The differences between the Castingxxx tests are the ordering of the match cases.

The only place where Direct is beat is several of the Double cases. Apparently the method dispatch in the Convert.ToInt64is faster in general than grabbing the type code and switching or doing sequential type testings.

I contemplated special casing Double before calling Convert.ToInt64 but I figured I could live with a 0.39 nanosecond hit on doubles.

So convertToLong gets simplified to:

let convertToLong (o: obj) : int64 = Convert.ToInt64(o, CultureInfo.InvariantCulture)

With the additional bonus of being inline-able, saving a call! (Which may be where the savings actually occurs.)
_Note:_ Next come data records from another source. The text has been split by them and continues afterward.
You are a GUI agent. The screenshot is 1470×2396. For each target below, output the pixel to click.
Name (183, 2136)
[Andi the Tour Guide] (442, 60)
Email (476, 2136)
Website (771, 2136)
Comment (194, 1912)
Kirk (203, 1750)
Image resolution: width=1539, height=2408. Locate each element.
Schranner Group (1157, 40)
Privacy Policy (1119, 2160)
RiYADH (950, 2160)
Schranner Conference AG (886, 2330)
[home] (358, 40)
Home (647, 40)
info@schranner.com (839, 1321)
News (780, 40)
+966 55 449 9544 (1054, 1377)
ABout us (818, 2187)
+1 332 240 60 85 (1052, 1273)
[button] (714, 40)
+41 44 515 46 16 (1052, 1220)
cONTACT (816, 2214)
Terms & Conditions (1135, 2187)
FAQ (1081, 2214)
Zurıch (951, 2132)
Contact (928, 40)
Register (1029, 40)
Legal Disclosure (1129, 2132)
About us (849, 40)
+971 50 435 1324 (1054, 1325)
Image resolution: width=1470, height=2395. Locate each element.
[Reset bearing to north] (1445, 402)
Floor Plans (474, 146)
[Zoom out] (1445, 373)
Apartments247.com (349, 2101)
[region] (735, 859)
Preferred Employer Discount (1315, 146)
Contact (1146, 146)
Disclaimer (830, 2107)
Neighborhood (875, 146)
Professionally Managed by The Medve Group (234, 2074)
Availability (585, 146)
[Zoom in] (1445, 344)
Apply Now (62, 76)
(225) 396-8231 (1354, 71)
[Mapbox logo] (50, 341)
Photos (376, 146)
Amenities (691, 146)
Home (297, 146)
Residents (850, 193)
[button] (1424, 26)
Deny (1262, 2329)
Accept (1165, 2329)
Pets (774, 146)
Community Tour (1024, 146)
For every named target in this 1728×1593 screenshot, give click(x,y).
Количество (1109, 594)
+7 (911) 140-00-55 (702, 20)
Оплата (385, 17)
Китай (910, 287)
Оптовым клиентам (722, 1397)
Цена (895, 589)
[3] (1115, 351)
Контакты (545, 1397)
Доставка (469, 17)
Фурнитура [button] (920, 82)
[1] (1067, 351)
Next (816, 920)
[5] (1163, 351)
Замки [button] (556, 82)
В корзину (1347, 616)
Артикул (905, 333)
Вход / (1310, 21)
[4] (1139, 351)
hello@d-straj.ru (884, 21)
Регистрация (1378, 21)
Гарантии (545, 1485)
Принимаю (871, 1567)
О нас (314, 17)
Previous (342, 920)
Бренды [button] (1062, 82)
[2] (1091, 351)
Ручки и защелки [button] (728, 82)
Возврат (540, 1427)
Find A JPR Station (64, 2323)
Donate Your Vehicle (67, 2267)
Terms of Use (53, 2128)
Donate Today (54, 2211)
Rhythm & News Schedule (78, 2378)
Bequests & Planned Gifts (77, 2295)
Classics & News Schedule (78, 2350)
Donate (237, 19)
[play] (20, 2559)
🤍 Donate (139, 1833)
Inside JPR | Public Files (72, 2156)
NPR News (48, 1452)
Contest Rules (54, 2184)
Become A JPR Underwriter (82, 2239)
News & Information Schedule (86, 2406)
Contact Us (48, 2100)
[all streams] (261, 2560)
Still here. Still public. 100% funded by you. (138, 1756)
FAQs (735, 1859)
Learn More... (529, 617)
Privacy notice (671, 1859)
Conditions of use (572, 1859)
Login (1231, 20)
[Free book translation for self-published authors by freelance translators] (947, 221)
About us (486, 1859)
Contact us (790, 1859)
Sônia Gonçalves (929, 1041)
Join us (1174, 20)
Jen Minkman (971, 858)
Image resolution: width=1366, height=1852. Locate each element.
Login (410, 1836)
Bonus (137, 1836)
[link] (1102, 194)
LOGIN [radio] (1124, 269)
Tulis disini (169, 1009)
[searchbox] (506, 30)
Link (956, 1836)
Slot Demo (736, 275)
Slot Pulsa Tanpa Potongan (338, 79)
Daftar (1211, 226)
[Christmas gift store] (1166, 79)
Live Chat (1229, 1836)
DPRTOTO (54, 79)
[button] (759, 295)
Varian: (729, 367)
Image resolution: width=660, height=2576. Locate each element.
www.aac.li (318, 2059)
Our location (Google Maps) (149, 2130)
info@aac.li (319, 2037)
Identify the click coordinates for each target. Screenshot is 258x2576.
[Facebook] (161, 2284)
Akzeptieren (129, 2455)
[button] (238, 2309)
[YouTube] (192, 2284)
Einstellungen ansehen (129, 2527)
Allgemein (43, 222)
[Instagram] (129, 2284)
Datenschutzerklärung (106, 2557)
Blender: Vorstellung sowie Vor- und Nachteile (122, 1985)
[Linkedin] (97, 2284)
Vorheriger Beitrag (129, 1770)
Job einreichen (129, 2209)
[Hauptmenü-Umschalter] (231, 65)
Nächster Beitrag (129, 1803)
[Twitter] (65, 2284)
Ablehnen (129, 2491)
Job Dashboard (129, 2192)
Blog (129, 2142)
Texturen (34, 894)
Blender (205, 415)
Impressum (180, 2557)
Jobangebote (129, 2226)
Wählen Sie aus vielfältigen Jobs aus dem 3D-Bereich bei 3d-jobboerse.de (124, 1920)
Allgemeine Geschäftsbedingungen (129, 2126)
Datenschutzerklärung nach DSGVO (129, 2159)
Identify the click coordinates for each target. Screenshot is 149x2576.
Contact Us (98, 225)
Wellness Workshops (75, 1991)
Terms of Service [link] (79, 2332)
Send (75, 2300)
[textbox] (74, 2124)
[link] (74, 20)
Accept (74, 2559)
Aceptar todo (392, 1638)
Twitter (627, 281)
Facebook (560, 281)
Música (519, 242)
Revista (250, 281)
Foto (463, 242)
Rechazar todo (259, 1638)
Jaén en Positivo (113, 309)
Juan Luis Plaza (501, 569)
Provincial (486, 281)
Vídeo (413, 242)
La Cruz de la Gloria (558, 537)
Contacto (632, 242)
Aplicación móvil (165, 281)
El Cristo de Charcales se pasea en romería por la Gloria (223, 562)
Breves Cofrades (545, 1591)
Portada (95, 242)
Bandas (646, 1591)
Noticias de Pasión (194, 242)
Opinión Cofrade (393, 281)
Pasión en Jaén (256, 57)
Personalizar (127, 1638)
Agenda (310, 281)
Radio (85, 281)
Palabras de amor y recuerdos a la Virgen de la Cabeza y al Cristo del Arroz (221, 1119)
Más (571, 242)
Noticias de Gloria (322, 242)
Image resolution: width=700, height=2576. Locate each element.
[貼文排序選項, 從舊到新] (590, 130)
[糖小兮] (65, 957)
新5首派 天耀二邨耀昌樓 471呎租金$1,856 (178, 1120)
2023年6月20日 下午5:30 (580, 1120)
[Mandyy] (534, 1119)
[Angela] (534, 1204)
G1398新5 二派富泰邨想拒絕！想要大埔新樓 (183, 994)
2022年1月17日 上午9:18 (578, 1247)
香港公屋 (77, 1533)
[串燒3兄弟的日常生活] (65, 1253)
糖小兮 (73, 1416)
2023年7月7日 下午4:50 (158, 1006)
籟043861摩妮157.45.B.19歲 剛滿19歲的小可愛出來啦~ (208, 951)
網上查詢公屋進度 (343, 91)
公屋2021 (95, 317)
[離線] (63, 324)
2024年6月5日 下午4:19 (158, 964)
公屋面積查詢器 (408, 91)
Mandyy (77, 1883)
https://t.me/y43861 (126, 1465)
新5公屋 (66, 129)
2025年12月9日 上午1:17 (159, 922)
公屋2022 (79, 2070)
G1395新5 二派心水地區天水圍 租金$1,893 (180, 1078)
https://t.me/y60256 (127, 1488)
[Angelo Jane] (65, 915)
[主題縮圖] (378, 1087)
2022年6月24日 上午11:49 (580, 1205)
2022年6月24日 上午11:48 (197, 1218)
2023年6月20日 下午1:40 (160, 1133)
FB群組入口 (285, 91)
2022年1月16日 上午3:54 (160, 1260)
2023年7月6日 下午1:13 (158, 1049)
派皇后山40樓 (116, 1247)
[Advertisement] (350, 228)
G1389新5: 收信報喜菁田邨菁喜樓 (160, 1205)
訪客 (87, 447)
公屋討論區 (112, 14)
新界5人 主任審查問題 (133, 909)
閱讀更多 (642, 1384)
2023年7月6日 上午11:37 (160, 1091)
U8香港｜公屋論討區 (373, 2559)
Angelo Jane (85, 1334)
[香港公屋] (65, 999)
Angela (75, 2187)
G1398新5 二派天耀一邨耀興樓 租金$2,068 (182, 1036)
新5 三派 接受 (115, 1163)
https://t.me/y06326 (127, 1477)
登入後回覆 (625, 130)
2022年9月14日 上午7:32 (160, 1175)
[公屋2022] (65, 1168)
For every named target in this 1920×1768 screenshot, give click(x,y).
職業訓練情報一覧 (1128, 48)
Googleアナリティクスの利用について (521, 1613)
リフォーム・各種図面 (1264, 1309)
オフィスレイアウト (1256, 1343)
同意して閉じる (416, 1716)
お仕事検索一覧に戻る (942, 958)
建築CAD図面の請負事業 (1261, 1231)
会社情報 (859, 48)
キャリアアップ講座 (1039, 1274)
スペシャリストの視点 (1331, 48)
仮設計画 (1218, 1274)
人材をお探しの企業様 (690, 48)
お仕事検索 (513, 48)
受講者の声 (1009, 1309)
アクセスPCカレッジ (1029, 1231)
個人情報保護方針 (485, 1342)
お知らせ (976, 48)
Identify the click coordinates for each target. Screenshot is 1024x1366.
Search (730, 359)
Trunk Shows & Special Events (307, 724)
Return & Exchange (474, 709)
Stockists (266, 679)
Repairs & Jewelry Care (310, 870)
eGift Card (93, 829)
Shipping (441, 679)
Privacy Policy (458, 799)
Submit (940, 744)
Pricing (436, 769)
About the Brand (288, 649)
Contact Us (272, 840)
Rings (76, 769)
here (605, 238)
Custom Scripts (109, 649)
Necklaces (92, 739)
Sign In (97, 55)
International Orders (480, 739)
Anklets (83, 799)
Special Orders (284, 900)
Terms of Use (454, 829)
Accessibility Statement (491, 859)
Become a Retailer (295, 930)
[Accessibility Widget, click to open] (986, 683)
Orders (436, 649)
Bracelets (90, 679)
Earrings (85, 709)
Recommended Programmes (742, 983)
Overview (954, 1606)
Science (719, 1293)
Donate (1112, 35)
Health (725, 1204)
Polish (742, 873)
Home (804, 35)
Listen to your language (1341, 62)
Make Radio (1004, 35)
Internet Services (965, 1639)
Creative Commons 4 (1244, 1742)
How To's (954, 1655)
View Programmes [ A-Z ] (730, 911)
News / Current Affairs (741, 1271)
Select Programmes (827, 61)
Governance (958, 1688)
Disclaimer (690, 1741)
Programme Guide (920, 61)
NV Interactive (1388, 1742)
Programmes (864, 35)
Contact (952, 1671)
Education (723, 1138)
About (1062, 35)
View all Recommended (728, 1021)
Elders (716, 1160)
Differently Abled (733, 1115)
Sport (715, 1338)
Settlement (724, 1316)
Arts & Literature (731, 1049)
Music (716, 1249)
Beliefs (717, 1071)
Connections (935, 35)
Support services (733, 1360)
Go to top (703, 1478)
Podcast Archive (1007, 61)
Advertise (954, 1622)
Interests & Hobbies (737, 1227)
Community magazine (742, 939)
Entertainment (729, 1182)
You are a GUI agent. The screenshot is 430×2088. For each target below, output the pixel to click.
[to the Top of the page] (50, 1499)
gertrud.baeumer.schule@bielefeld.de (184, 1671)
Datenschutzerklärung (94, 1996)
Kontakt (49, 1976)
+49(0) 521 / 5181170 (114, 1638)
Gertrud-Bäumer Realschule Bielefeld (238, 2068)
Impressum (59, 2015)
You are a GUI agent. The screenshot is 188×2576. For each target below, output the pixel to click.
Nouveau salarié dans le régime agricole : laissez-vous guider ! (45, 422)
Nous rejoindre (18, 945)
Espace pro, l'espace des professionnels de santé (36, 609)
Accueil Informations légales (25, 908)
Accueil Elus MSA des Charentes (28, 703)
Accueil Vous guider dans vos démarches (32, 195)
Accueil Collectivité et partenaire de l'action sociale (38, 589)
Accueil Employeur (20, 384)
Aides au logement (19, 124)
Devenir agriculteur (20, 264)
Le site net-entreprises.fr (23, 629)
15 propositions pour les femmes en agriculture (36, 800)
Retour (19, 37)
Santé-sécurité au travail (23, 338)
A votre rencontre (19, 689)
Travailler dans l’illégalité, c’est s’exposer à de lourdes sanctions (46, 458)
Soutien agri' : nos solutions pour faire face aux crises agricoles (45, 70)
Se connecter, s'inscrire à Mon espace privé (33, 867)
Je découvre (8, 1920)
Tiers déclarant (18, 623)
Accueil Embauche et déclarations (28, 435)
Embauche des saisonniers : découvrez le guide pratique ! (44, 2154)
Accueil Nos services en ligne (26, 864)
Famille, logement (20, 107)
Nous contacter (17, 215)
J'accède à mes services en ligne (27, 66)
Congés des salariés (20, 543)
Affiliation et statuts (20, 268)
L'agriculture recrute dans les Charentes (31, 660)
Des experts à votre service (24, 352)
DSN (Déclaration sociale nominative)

Solving a problem with dispatch

Continuing with

    static member equal(x: obj, y: obj) =
        OpsSelector.ops (x) = OpsSelector.ops (y) && Numbers.getOps(x, y).equiv (x, y)

Can we improve the categorization of the types or the table lookups?

    let ops (x: obj) : OpsType =
        match Type.GetTypeCode(x.GetType()) with
        | TypeCode.SByte
        | TypeCode.Int16
        | TypeCode.Int32
        | TypeCode.Int64 -> OpsType.Long

        | TypeCode.Byte
        | TypeCode.UInt16
        | TypeCode.UInt32
        | TypeCode.UInt64 -> OpsType.ULong

        | TypeCode.Single
        | TypeCode.Double -> OpsType.Double

        | TypeCode.Decimal -> OpsType.ClrDecimal

        | _ ->
            match x with
            | :? BigInt
            | :? BigInteger -> OpsType.BigInteger
            | :? Ratio -> OpsType.Ratio
            | :? BigDecimal -> OpsType.BigDecimal
            | _ -> OpsType.Long

It turns out that moving from TypeCode to :? (isinst in IL) is a small win. The results are order-dependent, so I may undo this change:

    let ops (x: obj) : OpsType =
        match x with
        | :? Int64 -> OpsType.Long
        | :? Double -> OpsType.Double

        | :? Int32 -> OpsType.Long
        | :? Single -> OpsType.Double

        | :? BigInt
        | :? BigInteger -> OpsType.BigInteger

        | :? SByte
        | :? Int16  -> OpsType.Long

        | :? Ratio -> OpsType.Ratio

        | :? Byte
        | :? UInt16
        | :? UInt32
        | :? UInt64 -> OpsType.ULong

        | :? BigDecimal -> OpsType.BigDecimal

        | :? Decimal -> OpsType.ClrDecimal

        | _ -> OpsType.Long

As for getOps, I started with:

    static member getOps(x: obj, y: obj) =
        Numbers.opsImplTable[int (OpsSelector.combine (OpsSelector.ops (x), OpsSelector.ops (y)))]

OpsSelector.combine is just a lookup in a 2D array – hard to improve on that. And we use that result to do another array lookup – hard to improve on that.

Au contraire!

Numbers.opsImplTable was defined as a static member private in the Numbers class. F# puts in a bunch of sequencing checks in the code to initialize static fields. I’ve read suggestions that tiered compilation would eventually get rid of the checks, but my tests did not show that.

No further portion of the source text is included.